RealTimeX Local

RealTimeX Local

RealTimeX Local is the managed local-model workflow built into RealTimeX.

It lets you run GGUF chat models on your own machine without setting up a separate inference server yourself.

Open it from Settings > AI Providers > RealTimeX Local.

What this page is for

Use this page when you want the simplest built-in local LLM flow:

  • install or update the managed llama-server runtime
  • choose the hardware backend RealTimeX should use
  • download recommended GGUF models
  • set a default local model
  • load or unload that model from memory

If you want to manage multiple local providers like Ollama, LM Studio, or llama.cpp from one place, use Local Models instead.

What RealTimeX manages for you

The current product treats RealTimeX Local as a managed runtime, not just a model picker.

That means the page can handle:

  • runtime download status
  • runtime update status
  • backend detection
  • local model storage
  • warmup and ready state
  • default model selection

This is the main difference from connecting RealTimeX to an external local provider.

Runtime backends

The managed runtime can use different hardware backends depending on your machine.

The current UI exposes choices such as:

  • Autodetect
  • Metal Apple
  • Cuda Nvidia
  • Vulkan
  • Cpu Only

For most users, Autodetect is the right default. Change it only when you have a clear reason to pin a specific backend.

Runtime status states

The runtime panel can show states such as:

  • Ready
  • Downloaded, restart
  • Runtime missing
  • Hardware unavailable
  • Checking

The important behavior is:

  • if the runtime is missing, download it first
  • if the runtime is downloaded but staged, restart the app to finish installation
  • if hardware is unavailable, choose a different backend or let Autodetect decide

Downloading a model

The current RealTimeX Local flow supports three ways to add a model:

  • recommended models
  • Hugging Face search
  • manual repository or file entry

Recommended models

The recommended tab is the easiest path for most users.

It provides:

  • curated model suggestions
  • use-case filters
  • size and RAM hints
  • a default recommendation path for common devices

Hugging Face search

Use search when you know the model family you want but do not want to type the full repository path manually.

Manual entry

Use manual entry when you already know the exact Hugging Face repository or GGUF file path.

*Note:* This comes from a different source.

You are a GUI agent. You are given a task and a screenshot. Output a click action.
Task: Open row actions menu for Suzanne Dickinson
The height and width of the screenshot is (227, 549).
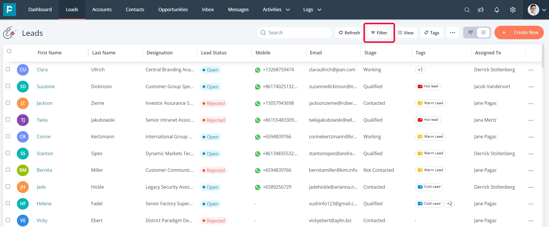(531, 87)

Choosing and loading a model

After a model is downloaded, the page lets you:

  • set it as the default local model
  • load it into memory immediately
  • unload it later

Loading can take time. A model may enter a warming state before it becomes ready.

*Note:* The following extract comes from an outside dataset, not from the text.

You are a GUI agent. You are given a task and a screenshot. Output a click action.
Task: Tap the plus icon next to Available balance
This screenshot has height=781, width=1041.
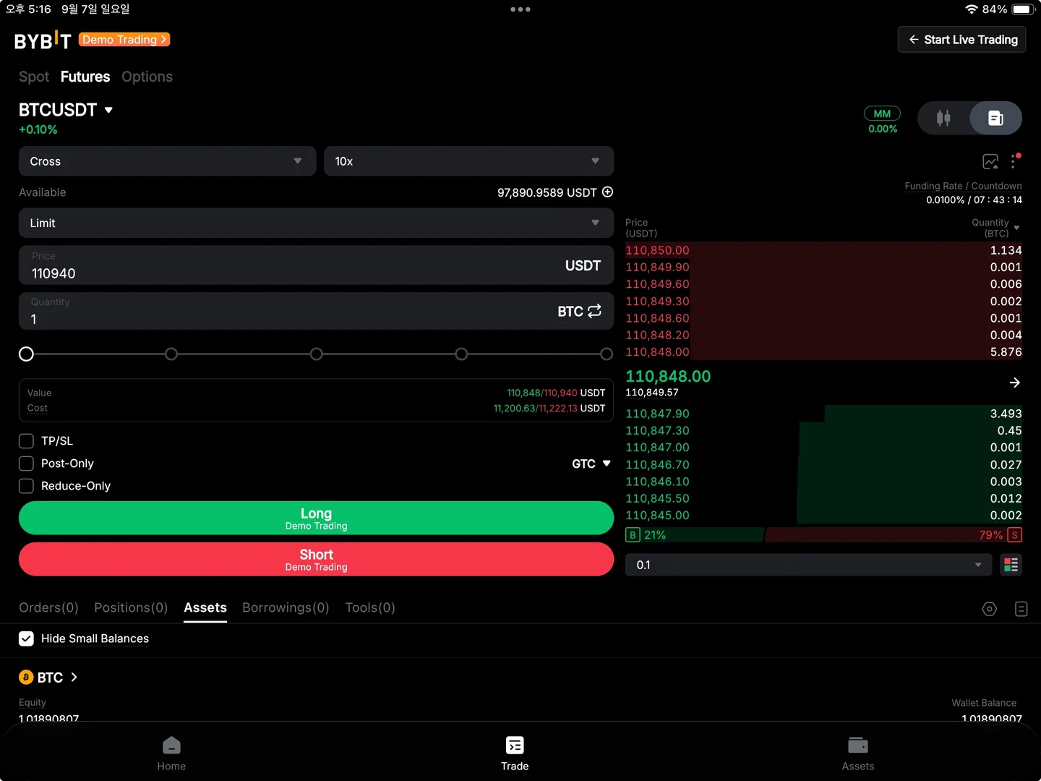607,192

If another model is still warming up, RealTimeX can block a second load until the first startup finishes.

Context size

The page also lets you set a local context size for the managed runtime.

Use a larger context window when you need more prompt space, but remember that bigger settings usually cost more memory and can reduce performance on smaller machines.

Refreshing and repairing models

The current model list supports operational tasks beyond simple download:

  • refresh model metadata
  • delete a model file
  • repair certain incomplete models

Repair matters when model artifacts are incomplete, such as:

  • missing multimodal projector files
  • missing split GGUF parts

If a model looks unhealthy, repair it or re-download it before relying on it.

Typical setup flow

  1. Open Settings > AI Providers > RealTimeX Local.
  2. Download the runtime if it is missing.
  3. Restart the app if the runtime is staged instead of fully installed.
  4. Keep Autodetect unless you need a specific backend.
  5. Download a recommended model.
  6. Set that model as the default.
  7. Load it and wait until the runtime reports readiness.
  8. In Settings > AI Providers > LLM, choose RealTimeX Local as your provider.

When to use RealTimeX Local

  • Use it when you want the easiest on-device GGUF workflow.
  • Use it when you do not want to run or maintain a separate local inference service.
  • Use it when privacy or offline-capable local chat matters more than cloud-only convenience.

For cross-provider management, see Local Models. For the broader provider story, see Large Language Models.